Copy the data below verbatim, leaving no line out.

>>>

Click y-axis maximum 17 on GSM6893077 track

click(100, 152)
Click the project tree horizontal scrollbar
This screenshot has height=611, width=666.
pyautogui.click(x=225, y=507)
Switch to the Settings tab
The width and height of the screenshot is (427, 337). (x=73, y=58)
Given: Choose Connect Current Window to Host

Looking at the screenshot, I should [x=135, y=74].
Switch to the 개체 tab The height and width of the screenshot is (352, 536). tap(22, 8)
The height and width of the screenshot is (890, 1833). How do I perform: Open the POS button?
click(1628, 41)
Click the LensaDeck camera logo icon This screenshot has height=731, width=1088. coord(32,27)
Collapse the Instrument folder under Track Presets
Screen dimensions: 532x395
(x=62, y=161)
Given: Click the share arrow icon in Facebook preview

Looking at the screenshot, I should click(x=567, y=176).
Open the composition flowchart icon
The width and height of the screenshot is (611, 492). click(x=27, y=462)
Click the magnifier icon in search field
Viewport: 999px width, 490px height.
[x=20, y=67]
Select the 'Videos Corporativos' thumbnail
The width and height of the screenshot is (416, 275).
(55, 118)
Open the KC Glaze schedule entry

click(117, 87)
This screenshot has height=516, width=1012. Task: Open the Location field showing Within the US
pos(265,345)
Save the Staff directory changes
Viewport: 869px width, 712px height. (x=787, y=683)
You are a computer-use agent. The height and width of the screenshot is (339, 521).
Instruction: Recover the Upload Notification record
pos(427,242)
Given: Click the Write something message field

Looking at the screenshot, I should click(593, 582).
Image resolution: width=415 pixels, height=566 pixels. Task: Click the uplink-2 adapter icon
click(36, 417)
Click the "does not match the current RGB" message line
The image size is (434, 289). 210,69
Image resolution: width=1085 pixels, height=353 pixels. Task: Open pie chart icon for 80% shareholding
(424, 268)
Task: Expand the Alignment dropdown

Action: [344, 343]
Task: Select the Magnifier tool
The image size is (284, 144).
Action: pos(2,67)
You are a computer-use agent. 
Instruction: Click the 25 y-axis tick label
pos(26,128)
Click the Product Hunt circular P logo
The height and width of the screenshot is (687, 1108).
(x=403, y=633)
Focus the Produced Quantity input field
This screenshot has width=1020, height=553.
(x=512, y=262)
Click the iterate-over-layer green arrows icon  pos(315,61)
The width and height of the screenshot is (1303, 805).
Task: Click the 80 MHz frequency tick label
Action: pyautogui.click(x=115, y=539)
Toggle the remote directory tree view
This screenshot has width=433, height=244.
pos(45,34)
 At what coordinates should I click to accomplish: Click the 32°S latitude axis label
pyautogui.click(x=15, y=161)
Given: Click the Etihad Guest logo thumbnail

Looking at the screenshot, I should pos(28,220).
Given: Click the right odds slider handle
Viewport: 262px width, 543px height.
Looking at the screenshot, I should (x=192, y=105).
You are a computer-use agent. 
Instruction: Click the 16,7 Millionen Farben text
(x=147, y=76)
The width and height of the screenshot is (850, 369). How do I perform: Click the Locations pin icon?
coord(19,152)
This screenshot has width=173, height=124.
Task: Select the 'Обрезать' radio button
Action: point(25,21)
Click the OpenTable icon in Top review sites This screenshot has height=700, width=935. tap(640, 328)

<<<

◆ **ANSWER TO THIS TASK**
Click y-axis maximum 17 on GSM6893077 track

click(100, 152)
Click the project tree horizontal scrollbar
This screenshot has height=611, width=666.
pyautogui.click(x=225, y=507)
Switch to the Settings tab
The width and height of the screenshot is (427, 337). (x=73, y=58)
Given: Choose Connect Current Window to Host

Looking at the screenshot, I should [x=135, y=74].
Switch to the 개체 tab The height and width of the screenshot is (352, 536). tap(22, 8)
The height and width of the screenshot is (890, 1833). How do I perform: Open the POS button?
click(1628, 41)
Click the LensaDeck camera logo icon This screenshot has height=731, width=1088. coord(32,27)
Collapse the Instrument folder under Track Presets
Screen dimensions: 532x395
(x=62, y=161)
Given: Click the share arrow icon in Facebook preview

Looking at the screenshot, I should click(x=567, y=176).
Open the composition flowchart icon
The width and height of the screenshot is (611, 492). click(x=27, y=462)
Click the magnifier icon in search field
Viewport: 999px width, 490px height.
[x=20, y=67]
Select the 'Videos Corporativos' thumbnail
The width and height of the screenshot is (416, 275).
(55, 118)
Open the KC Glaze schedule entry

click(117, 87)
This screenshot has height=516, width=1012. Task: Open the Location field showing Within the US
pos(265,345)
Save the Staff directory changes
Viewport: 869px width, 712px height. (x=787, y=683)
You are a computer-use agent. The height and width of the screenshot is (339, 521).
Instruction: Recover the Upload Notification record
pos(427,242)
Given: Click the Write something message field

Looking at the screenshot, I should click(593, 582).
Image resolution: width=415 pixels, height=566 pixels. Task: Click the uplink-2 adapter icon
click(36, 417)
Click the "does not match the current RGB" message line
The image size is (434, 289). 210,69
Image resolution: width=1085 pixels, height=353 pixels. Task: Open pie chart icon for 80% shareholding
(424, 268)
Task: Expand the Alignment dropdown

Action: [344, 343]
Task: Select the Magnifier tool
The image size is (284, 144).
Action: pos(2,67)
You are a computer-use agent. 
Instruction: Click the 25 y-axis tick label
pos(26,128)
Click the Product Hunt circular P logo
The height and width of the screenshot is (687, 1108).
(x=403, y=633)
Focus the Produced Quantity input field
This screenshot has width=1020, height=553.
(x=512, y=262)
Click the iterate-over-layer green arrows icon  pos(315,61)
The width and height of the screenshot is (1303, 805).
Task: Click the 80 MHz frequency tick label
Action: pyautogui.click(x=115, y=539)
Toggle the remote directory tree view
This screenshot has width=433, height=244.
pos(45,34)
 At what coordinates should I click to accomplish: Click the 32°S latitude axis label
pyautogui.click(x=15, y=161)
Given: Click the Etihad Guest logo thumbnail

Looking at the screenshot, I should pos(28,220).
Given: Click the right odds slider handle
Viewport: 262px width, 543px height.
Looking at the screenshot, I should (x=192, y=105).
You are a computer-use agent. 
Instruction: Click the 16,7 Millionen Farben text
(x=147, y=76)
The width and height of the screenshot is (850, 369). How do I perform: Click the Locations pin icon?
coord(19,152)
This screenshot has width=173, height=124.
Task: Select the 'Обрезать' radio button
Action: point(25,21)
Click the OpenTable icon in Top review sites This screenshot has height=700, width=935. tap(640, 328)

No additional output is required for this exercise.